Ne vous faites pas un film, ceci est du théâtre. C’est écrit entre les lignes du scénario et la réalisation n’arrive pas ou n’essaie pas de s’en défaire. Dès lors, c’est forcément un film où l’action se passe dans les personnages et leurs dialogues. Ces bases posées, c’est donc bavard, surtout de la part du personnage de Denzel Washington. Mais ça n'est pas inutile, il doit et va ressortir de ces longues tirades le malaise que souhaitait installer August Wilson, l’auteur, dans cette famille noire américaine des années 50.
À ce titre, Denzel Washington au pire cabotine, au mieux livre une performance dont celle qui lui a valu l’oscar sur Training Day n’aurait pas à rougir. Au diapason, certes, d’une Viola Davis qui remplit avec élégance ce rôle de femme forte, occupée à vivre ces années délicates avec la chance qu’elle a d’avoir ce qu’elle a.
Il y a cependant quelque chose qui ne prend pas, ici. Est-ce au niveau de la réalisation, trop sage, trop anonyme, est-ce au niveau de la mise en scène, trop proche du texte au détriment, paradoxalement, des personnages ? Il manque ce petit quelque chose, cette étincelle qu’un Robert de Niro avait réussi à capter dans « Il était une fois le Bronx ». Il manque cette générosité qui révélait Denzel Washington comme conteur dans « Antwone Fisher ».

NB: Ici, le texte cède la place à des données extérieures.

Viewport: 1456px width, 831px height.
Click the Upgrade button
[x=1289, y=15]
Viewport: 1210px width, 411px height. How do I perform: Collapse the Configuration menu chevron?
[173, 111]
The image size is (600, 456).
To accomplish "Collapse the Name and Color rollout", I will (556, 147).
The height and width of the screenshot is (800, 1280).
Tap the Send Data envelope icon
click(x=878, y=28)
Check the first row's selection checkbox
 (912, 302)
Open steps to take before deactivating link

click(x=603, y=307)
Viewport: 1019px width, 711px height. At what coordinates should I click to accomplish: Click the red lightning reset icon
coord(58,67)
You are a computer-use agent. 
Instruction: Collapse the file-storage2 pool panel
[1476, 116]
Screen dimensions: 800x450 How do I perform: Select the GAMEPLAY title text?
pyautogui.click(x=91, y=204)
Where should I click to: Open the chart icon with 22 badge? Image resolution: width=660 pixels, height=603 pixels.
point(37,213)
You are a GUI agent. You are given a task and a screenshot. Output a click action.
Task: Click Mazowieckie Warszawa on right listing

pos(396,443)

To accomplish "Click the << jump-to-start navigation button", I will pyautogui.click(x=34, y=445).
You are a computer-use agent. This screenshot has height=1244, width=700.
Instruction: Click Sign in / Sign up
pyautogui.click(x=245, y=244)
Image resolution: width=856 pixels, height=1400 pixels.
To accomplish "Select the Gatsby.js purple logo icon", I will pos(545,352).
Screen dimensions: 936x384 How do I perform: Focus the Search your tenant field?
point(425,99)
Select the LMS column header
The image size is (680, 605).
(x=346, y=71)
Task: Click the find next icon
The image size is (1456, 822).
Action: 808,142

Du coup, même bons, même épatants, selon ce qu’on voudra en penser, les jeux de Denzel Washington et de Viola Davis nous laissent en surface d’une histoire qui aurait pu nous faire vibrer tellement plus. Pour ma part, s’il est un comédien à saluer dans cette oeuvre, un comédien qui m'a fait franchir la barrière de la fiction, c’est le jeune Jovan Adepo, extrêmement juste dans le rôle du deuxième fils. Si je devais revoir ce film, ce serait pour lui.